◆ Your goal ◆
Exact copy, no pictures: reproduce the lines from the one that holds "You are a computer-use agent." through the end of the entries.

--------------------

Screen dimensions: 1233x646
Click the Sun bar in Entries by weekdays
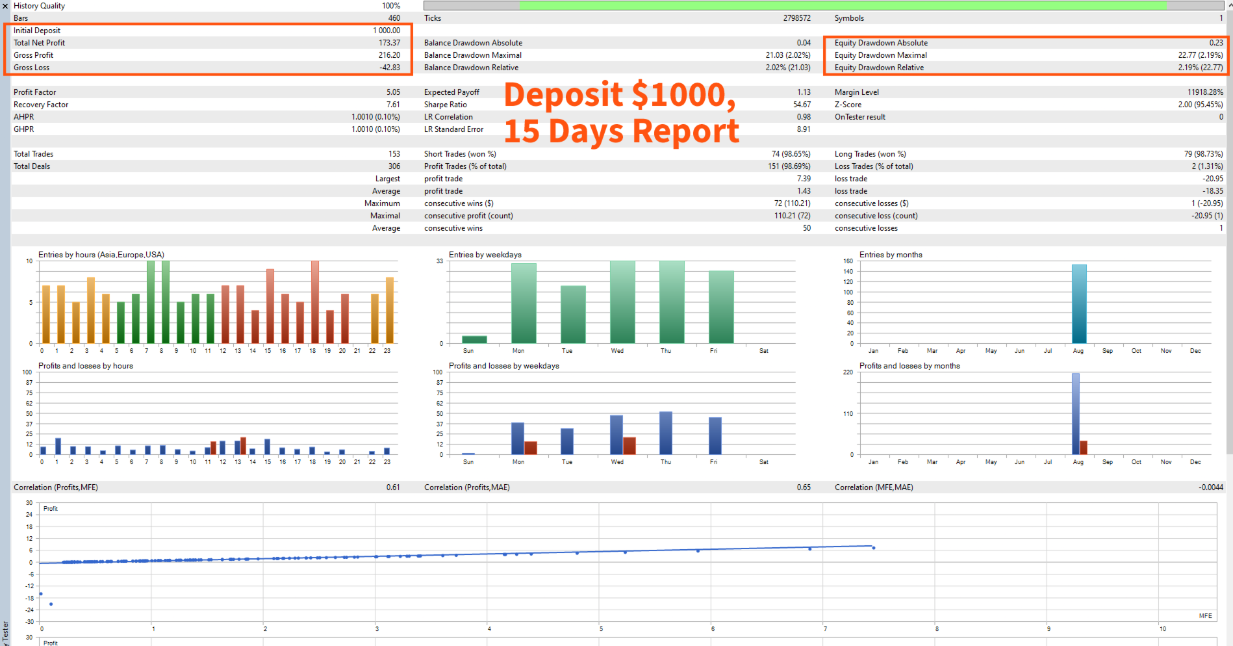tap(474, 339)
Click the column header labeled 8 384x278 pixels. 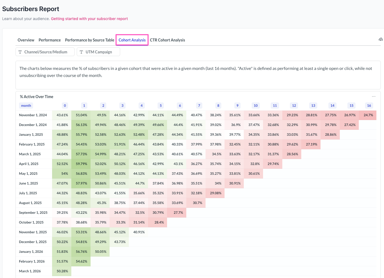click(218, 106)
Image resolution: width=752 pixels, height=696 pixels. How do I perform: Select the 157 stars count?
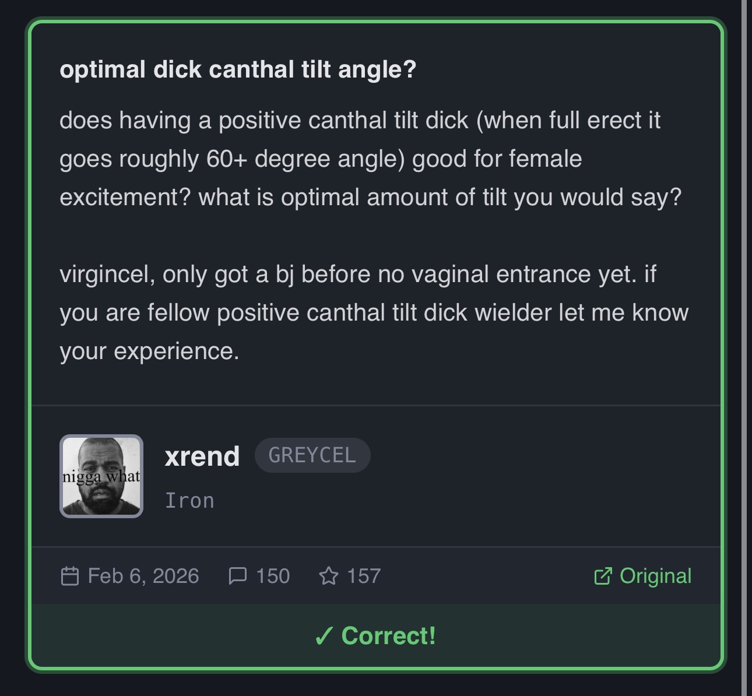364,576
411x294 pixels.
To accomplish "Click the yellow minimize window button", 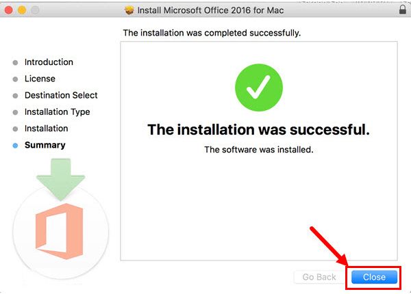I will [22, 10].
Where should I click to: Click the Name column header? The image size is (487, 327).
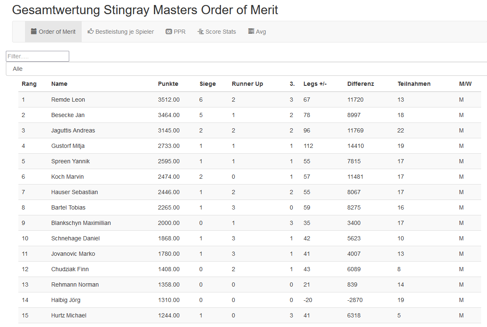click(59, 84)
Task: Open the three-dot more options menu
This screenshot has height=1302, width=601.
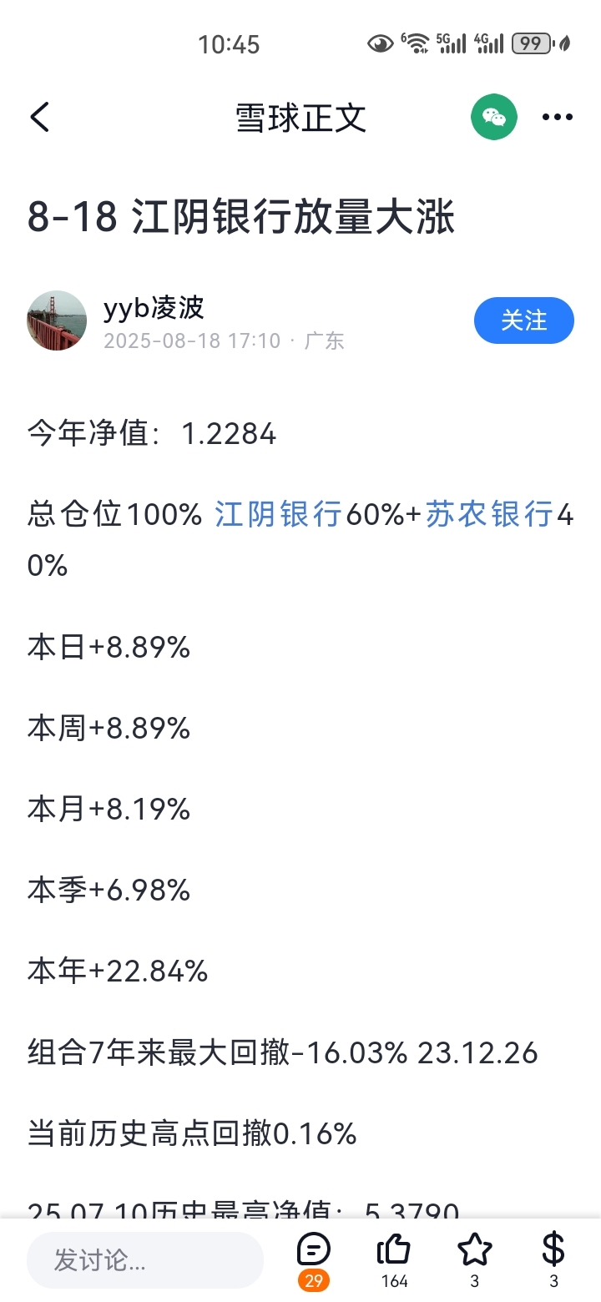Action: point(558,118)
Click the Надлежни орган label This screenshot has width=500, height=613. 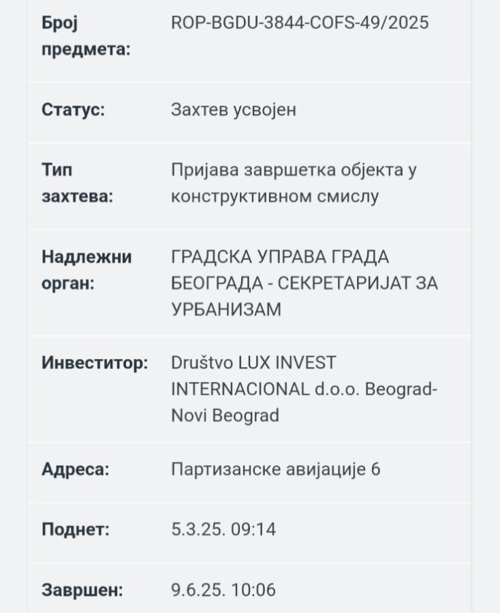[87, 270]
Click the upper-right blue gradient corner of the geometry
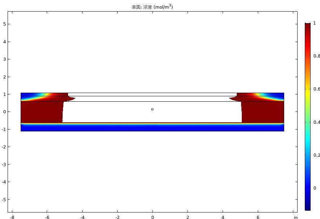 pyautogui.click(x=279, y=96)
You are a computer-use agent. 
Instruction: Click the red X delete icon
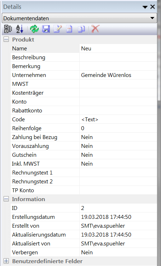96,29
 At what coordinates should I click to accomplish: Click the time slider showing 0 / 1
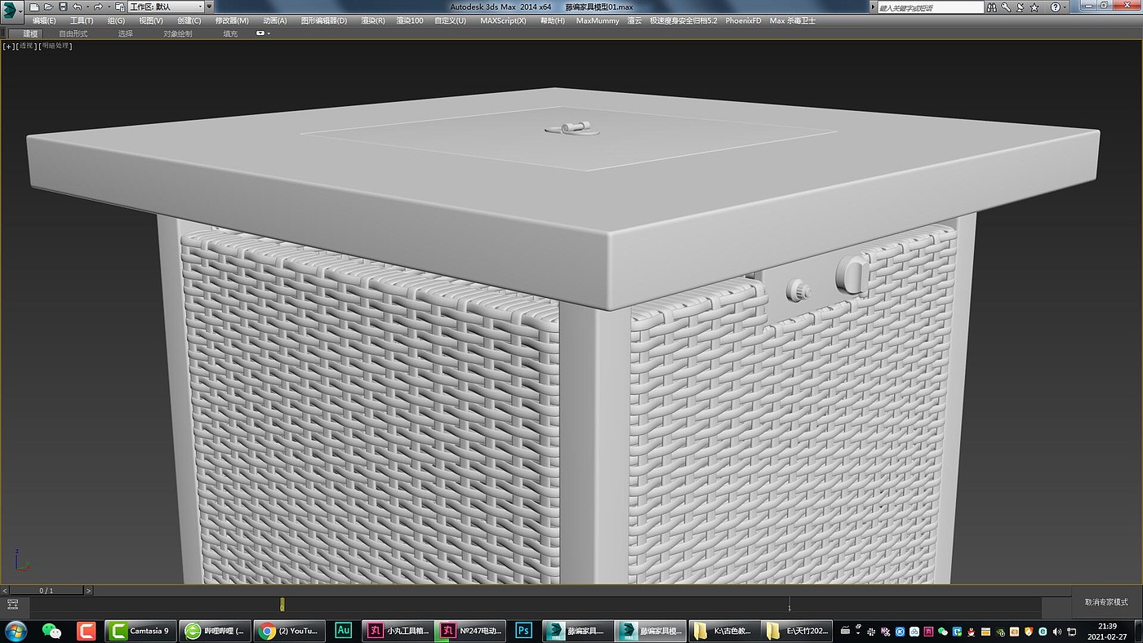pyautogui.click(x=47, y=590)
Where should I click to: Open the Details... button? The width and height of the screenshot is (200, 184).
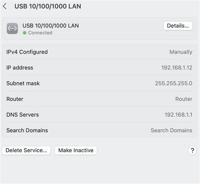(178, 26)
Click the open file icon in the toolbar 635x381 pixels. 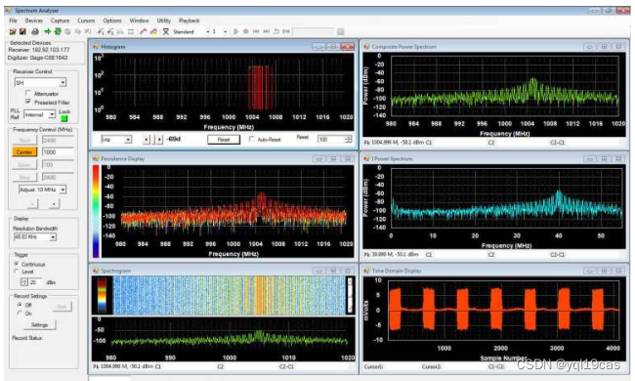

--------------------

◆ Task solution ◆
You are a computer-use agent. 
Instruction: Click the red X delete icon
96,29
 At what coordinates should I click to accomplish: Click the time slider showing 0 / 1
pyautogui.click(x=47, y=590)
Where should I click to: Open the Details... button? The width and height of the screenshot is (200, 184).
(178, 26)
Click the open file icon in the toolbar 635x381 pixels. 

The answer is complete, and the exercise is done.